その意味使いとは「偉そうにして」は威張るという部類に入るとしても「居座る」(あくまで態度が)・「開き直る」というもの。「鬼の首をとったような」とか「得意げ」というニュアンスがあるかどうかは微妙なところ。

似たような言い回しと較べてみると

「えらそうこいて」は「何様のつもり」だと勘違いしてるんじゃないよという否定の根拠を抱いてのむかっとした勢い。

「えばって」だと自分がさも正当性があるという相手の態度にいらっと来てる勢い。しかしながら気に障る側としてはそれを否定する根拠が弱いか何らかの事情で太刀打ちできない歯がゆさで苦々しく思って反論しにくいという事が多い。ちなみに「えばる」は辞書に「威張る」(いばる・えばる)とあったので方言の部類ではない。

生意気というニュアンスは「えらそうこいて」にも「えばって」にも含まれている。

「ふんぞりかえって」だと何を根拠にそんなえらそうなんだと理解に苦しむ状況か。多分にむっとする感情は控えめな状態である事が多い。「ふんぞりかえって」には生意気という要素はほぼない。

面と向かって「えらそうこいて」を使うとほぼ言い合いに発展するので陰口として使われる事が多い。「えばって」もそういった傾向にあるので面と向かって言う際には「えばりくさって」という言い回しに変えて発することがある。

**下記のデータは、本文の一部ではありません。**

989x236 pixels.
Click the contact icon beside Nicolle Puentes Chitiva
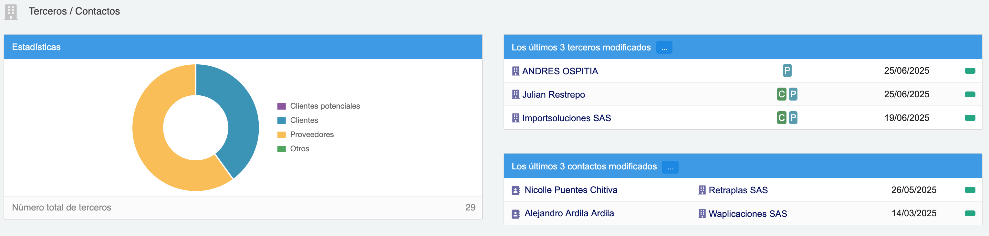click(x=516, y=190)
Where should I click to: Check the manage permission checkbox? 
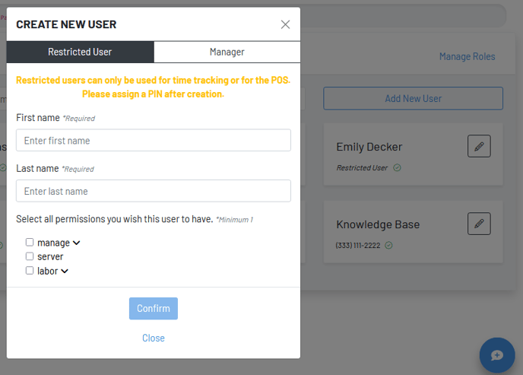(x=30, y=243)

「えばりくさって」の方が「えばって」よりも和らげた言い回しということであろうか。

「ふんぞりかえって」は直で言っても言い合いになる確率は低い。おそらくはいつものあんたじゃないけどどうしたんだ?といったニュアンスが加味されてるからであろうか。

「かえる」を「かある」と変えたがる傾向のある遠州弁だが御多分に洩れず「ふんぞりかある」という言い方もする。ただし「ふんぞりかある」とすると「えらそうに」というニュアンス寄りになって喧嘩腰の物言いに聞こえる場合が生じる。

例文

「おい、これどけて。」

「見りゃ分かるらあ。どけれんて。」

  (見ればわかるだろう。どかせられない状況だって。)

「ふんぞりかえってなにゆってるよを。あんたの席あっちじゃん店広げるなら自分のとこでやんなやあ。」

  (なにしょうがないみたいな事言ってるの。あなたの席あっちじゃないの。場所使うんなら自分の席でやりなさいよ。)

「だで見りゃ分かるらあ。はあ自分とこ一杯だもんでこっちはみ出てるじゃんかあ。」

「あんたねえそんなの整理すりゃ済むこんだらあ。なに自分の不精棚上げてえらそうこいてるよを。」

注、ふんぞりかえってを発してる時点ではまだ多少穏やかであったが反論の言い分にカチンときてえらそうこいてという表現に変わったという図式。